Da Napoli a Oplontis, da Pompei a Castellamare di Stabia i siti più amati dai visitatori italiani e stranieri sono ricchi di novità. Tra lotte di gladiatori e lussuose ville mai viste prima

La Campania ha un cuore antico, anzi antichissimo. Abitata sin dalla preistoria, è in età romana che è diventata il centro di villeggiatura più chic. Aristocratici, generali, imperatori, costruivano qui le loro ville “d’ozio”, dove poter parlare in greco, la lingua della cultura elitaria, organizzare banchetti in riva al mare, curarsi con bagni termali. Era la Campania “felix”, un termine che all’inizio si riferiva alla straordinaria produzione di vino e grano, per poi comprendere quell’insieme di arte, paesaggio, clima dolce, che continuano a renderla unica. Oggi, ci permette di viaggiare nel tempo, ritornare a un passato che spunta ovunque, ricostruire modi di vita che si avvicinano per molti aspetti alla moderna quotidianità.

POMPEI
È sempre Pompei a occupare un posto di primo piano nel prolungare la nostra meraviglia: un laboratorio di storia che non finisce mai di esaurirsi. Si sono riaperte tante porte per entrare in luoghi finora chiusi per restauri o messa in sicurezza, e il pubblico è accolto anche con visite serali. Il prossimo appuntamento è il 12 agosto, quando il termopolio, scoperto due anni fa, darà l’avvio al tour di edifici di pregio nella “Regio V”, verso Porta Vesuvio.

Erano numerosi i locali di ristoro in città; ma i più frequentati erano i termopoli, dove si servivano piatti caldi. L’ultimo venuto alla luce è il più elegante: il bancone con i “dolia” inseriti per vari generi di alimenti, è completamente affrescato, davanti e dietro, dove i gestori servivano i clienti.
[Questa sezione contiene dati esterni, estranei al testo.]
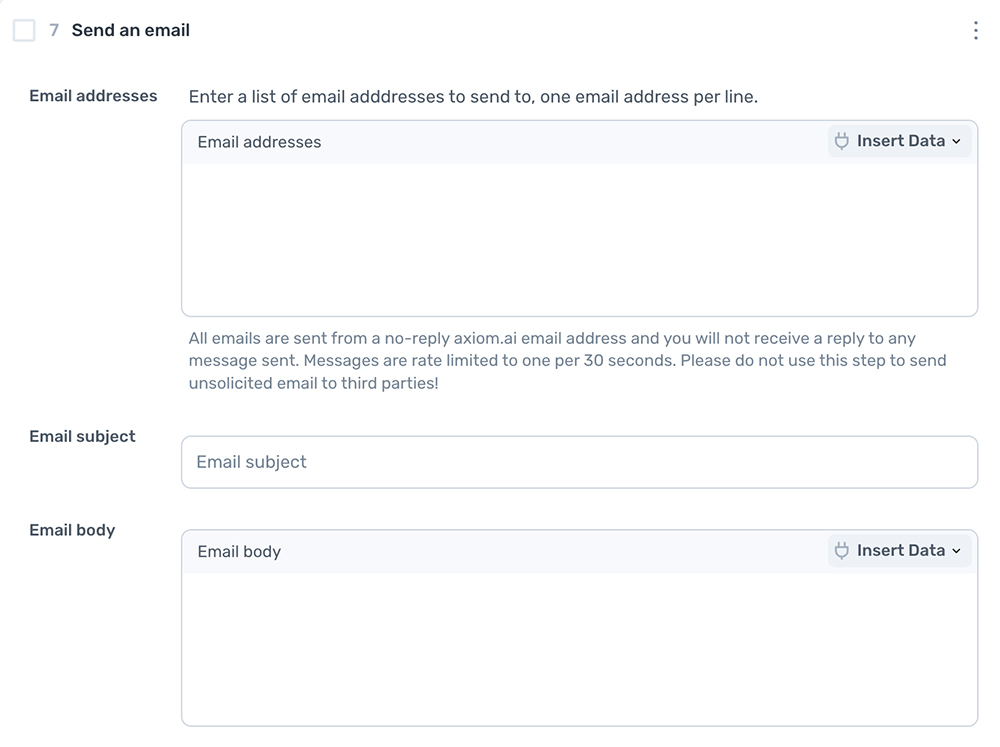This screenshot has width=1000, height=747.
Task: Expand the Insert Data chevron for Email addresses
Action: click(x=956, y=142)
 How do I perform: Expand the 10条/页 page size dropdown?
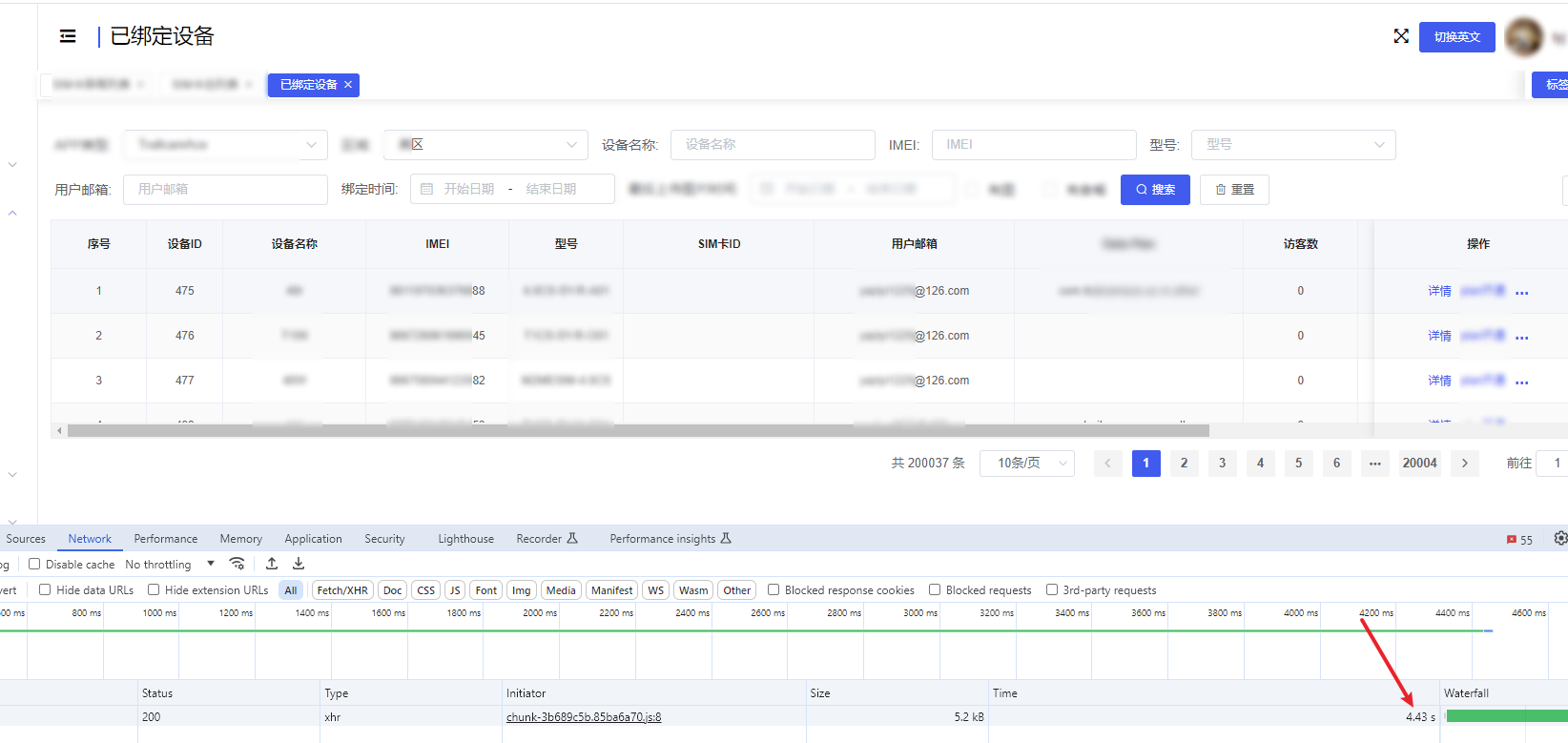coord(1026,464)
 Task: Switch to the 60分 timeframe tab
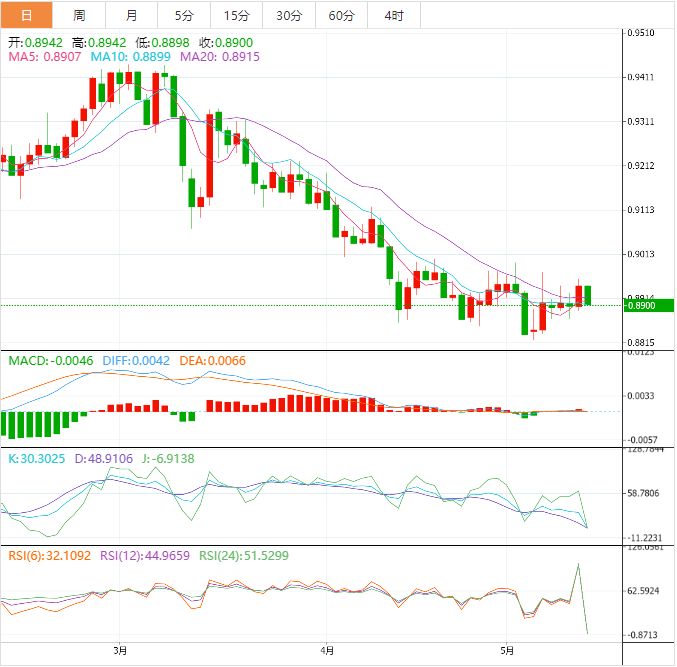click(341, 15)
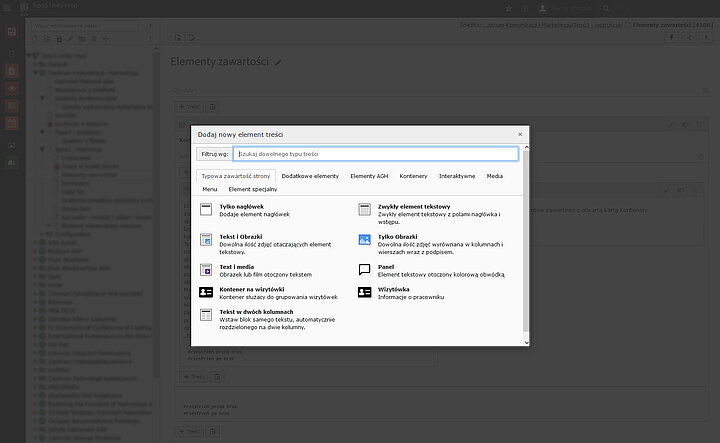This screenshot has width=720, height=443.
Task: Pick the 'Tylko Obrazki' images icon
Action: [365, 239]
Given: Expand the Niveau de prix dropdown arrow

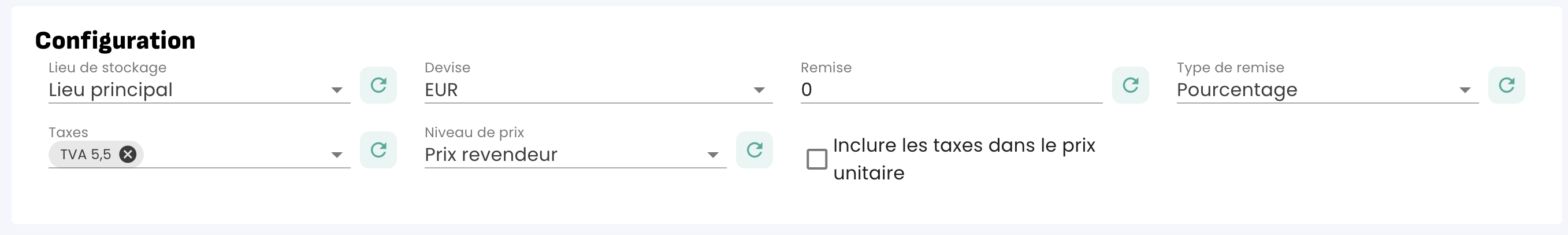Looking at the screenshot, I should [x=713, y=155].
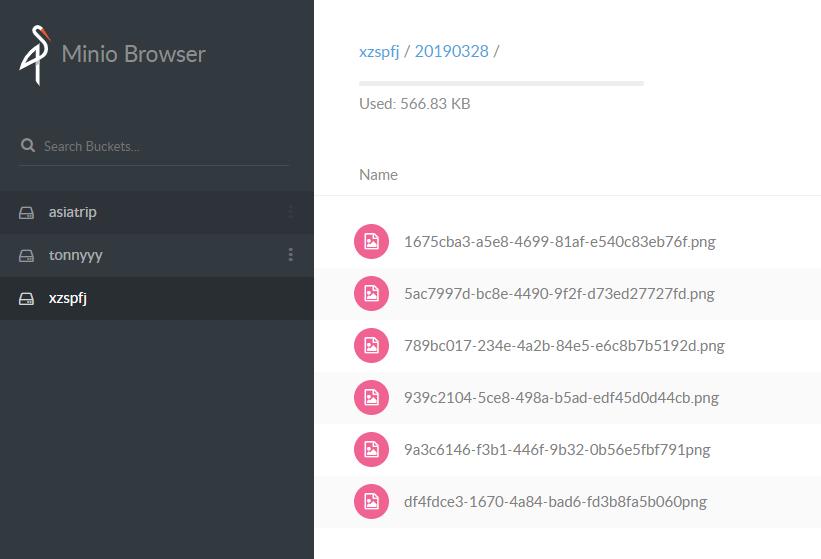The height and width of the screenshot is (559, 821).
Task: Click the search magnifier icon
Action: pyautogui.click(x=28, y=146)
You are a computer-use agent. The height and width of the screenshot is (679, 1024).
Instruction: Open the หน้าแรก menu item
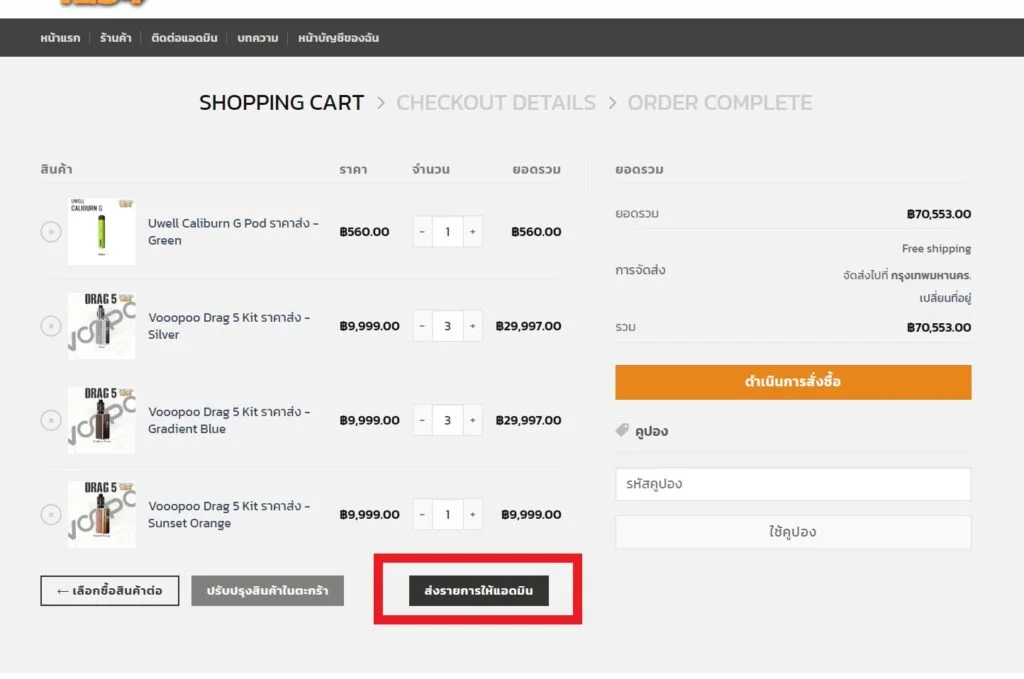click(60, 38)
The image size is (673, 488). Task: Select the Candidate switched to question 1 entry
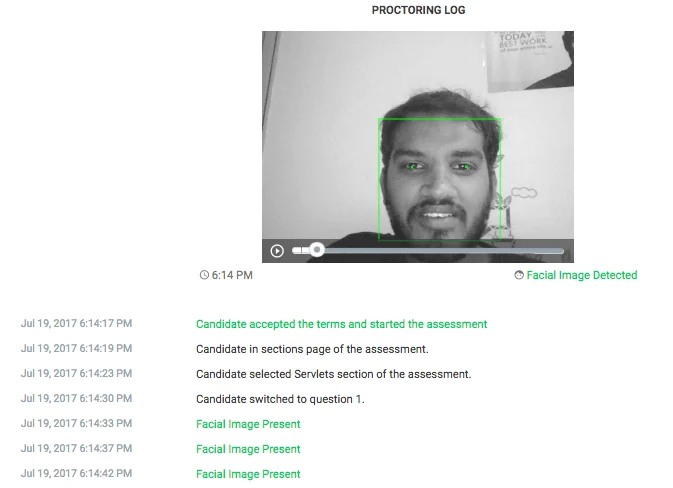point(280,399)
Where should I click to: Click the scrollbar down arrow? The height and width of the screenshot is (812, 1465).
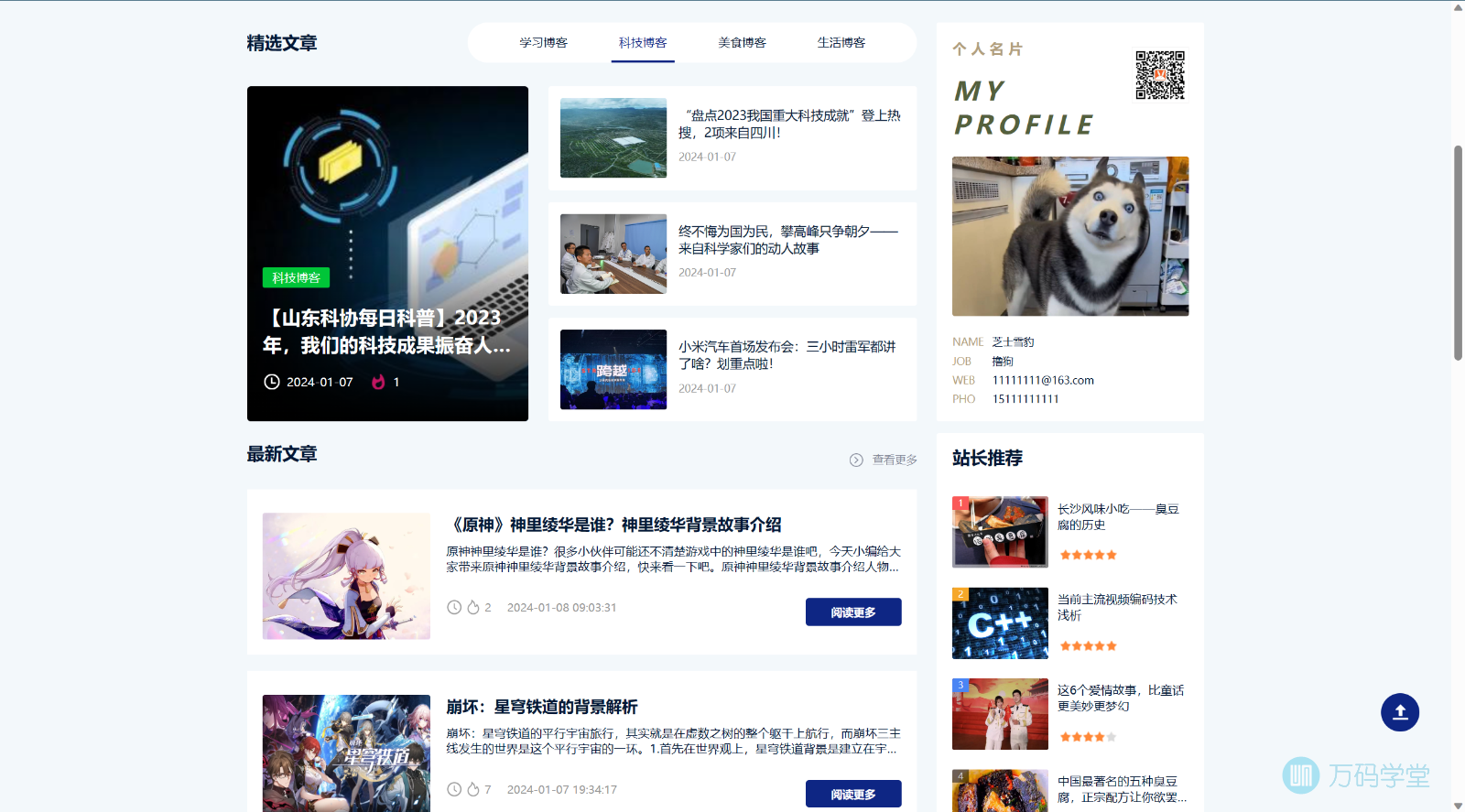tap(1458, 805)
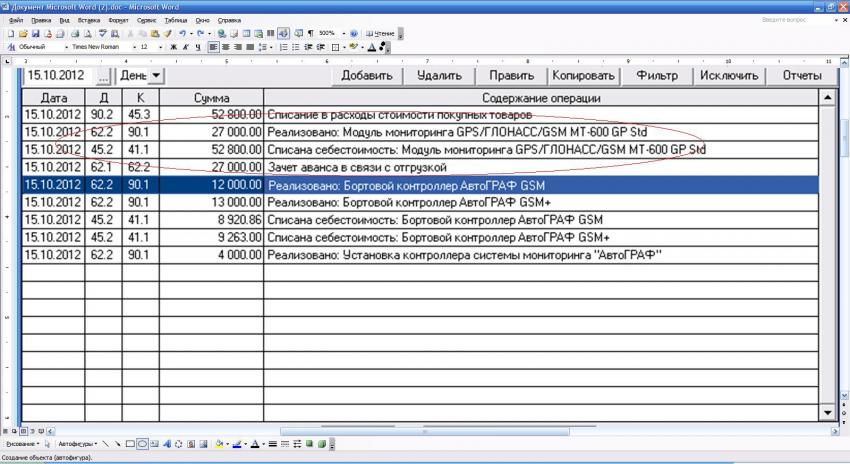Select the Rectangle drawing tool
Image resolution: width=850 pixels, height=464 pixels.
coord(129,443)
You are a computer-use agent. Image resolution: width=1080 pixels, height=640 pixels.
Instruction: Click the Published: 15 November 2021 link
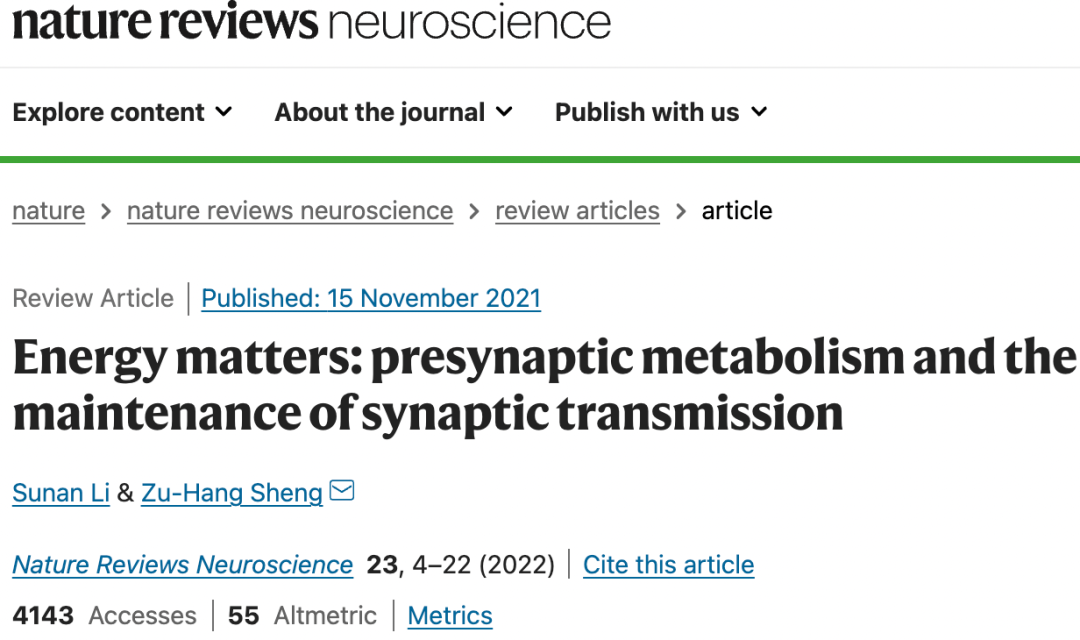point(371,298)
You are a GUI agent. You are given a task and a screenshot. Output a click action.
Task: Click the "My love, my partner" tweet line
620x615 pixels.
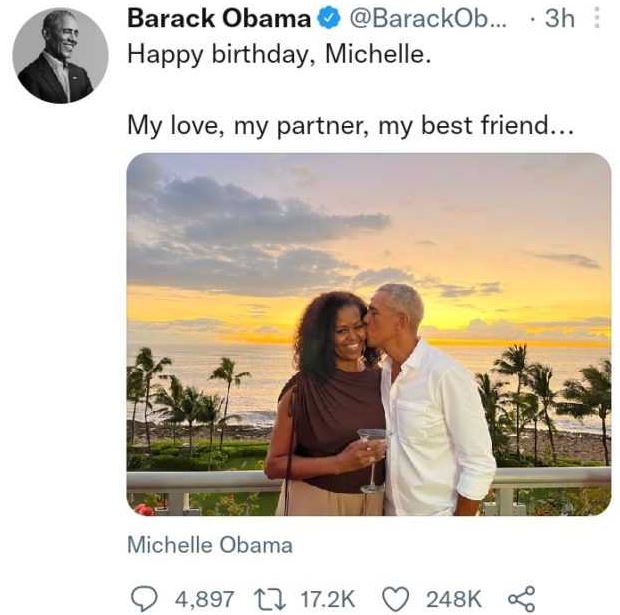(350, 127)
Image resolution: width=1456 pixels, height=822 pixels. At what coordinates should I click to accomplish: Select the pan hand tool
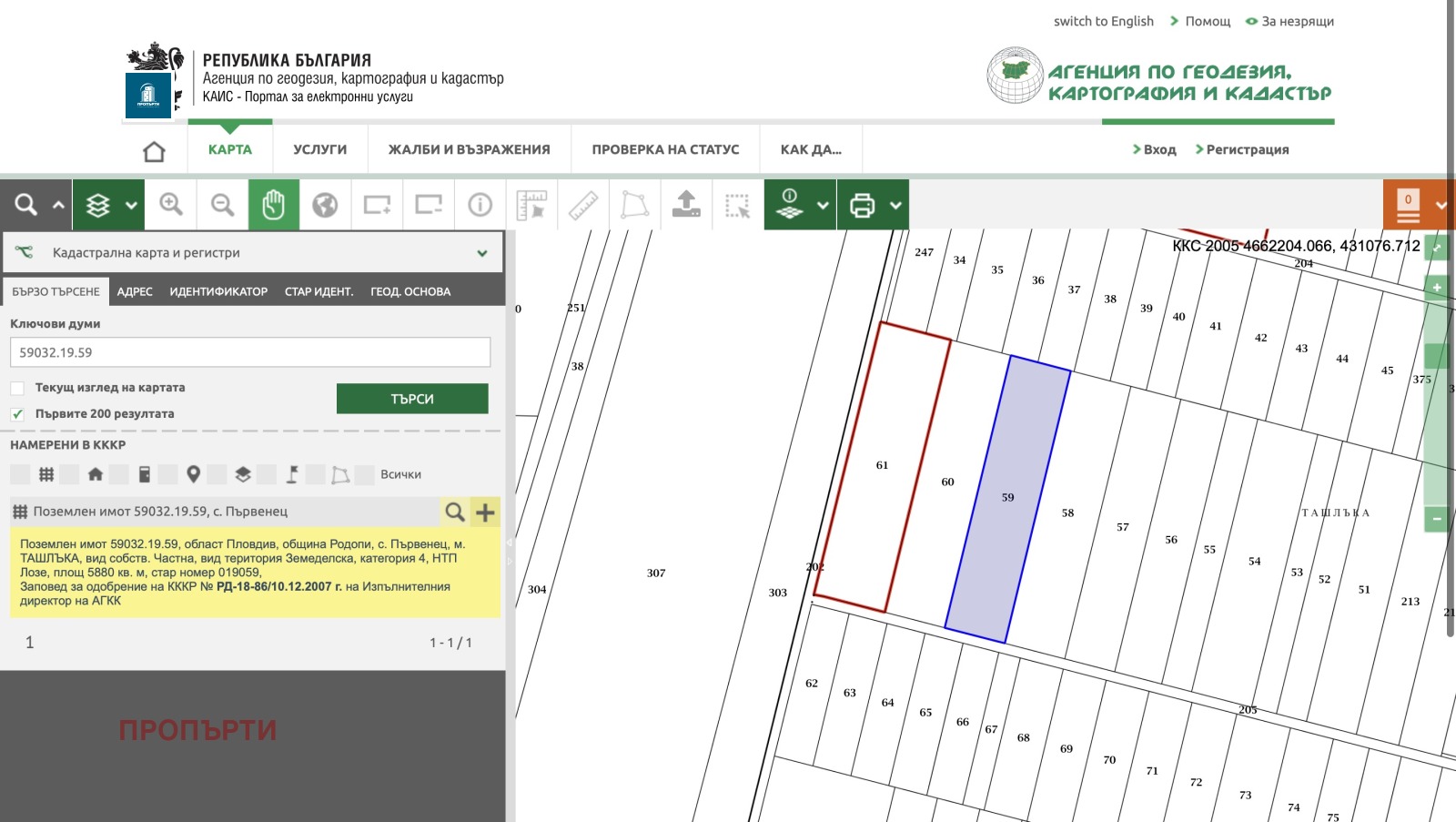274,205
Le figure sono molto accurate e dipinte con colori accesi: una sensuale Nereide, per dare un tocco “mitico” all’insieme, e - più prosaicamente - un gallo e due anatre germane a testa ingiù: la réclame di quanto si cucinava e si vendeva.

Insieme ai granai del Foro pompeiano, ora si potrà visitare la “Villa B” di Oplontis (Torre Annunziata), poco distante da quella di Poppea, seconda moglie di Nerone. All’epoca della scoperta, vi furono trovati una bellissima cassaforte in legno e bronzo e i resti di 40 fuggiaschi. Si tratta di un complesso commerciale, dove erano accumulati prodotti agricoli e si riempivano le anfore di vino per il trasporto su nave dal porto vicino. «È importante», sostiene Gabriel Zuchtriegel, direttore generale del Parco archeologico di Pompei, «ampliare la visita degli scavi più famosi con i siti di Oplontis, Boscoreale e Stabiae, perché sono pezzi di un grande mosaico da leggere tutto insieme: un complesso territoriale che interagiva ad ogni livello e ci permette di comprendere meglio le dinamiche sociali ed economiche di Pompei».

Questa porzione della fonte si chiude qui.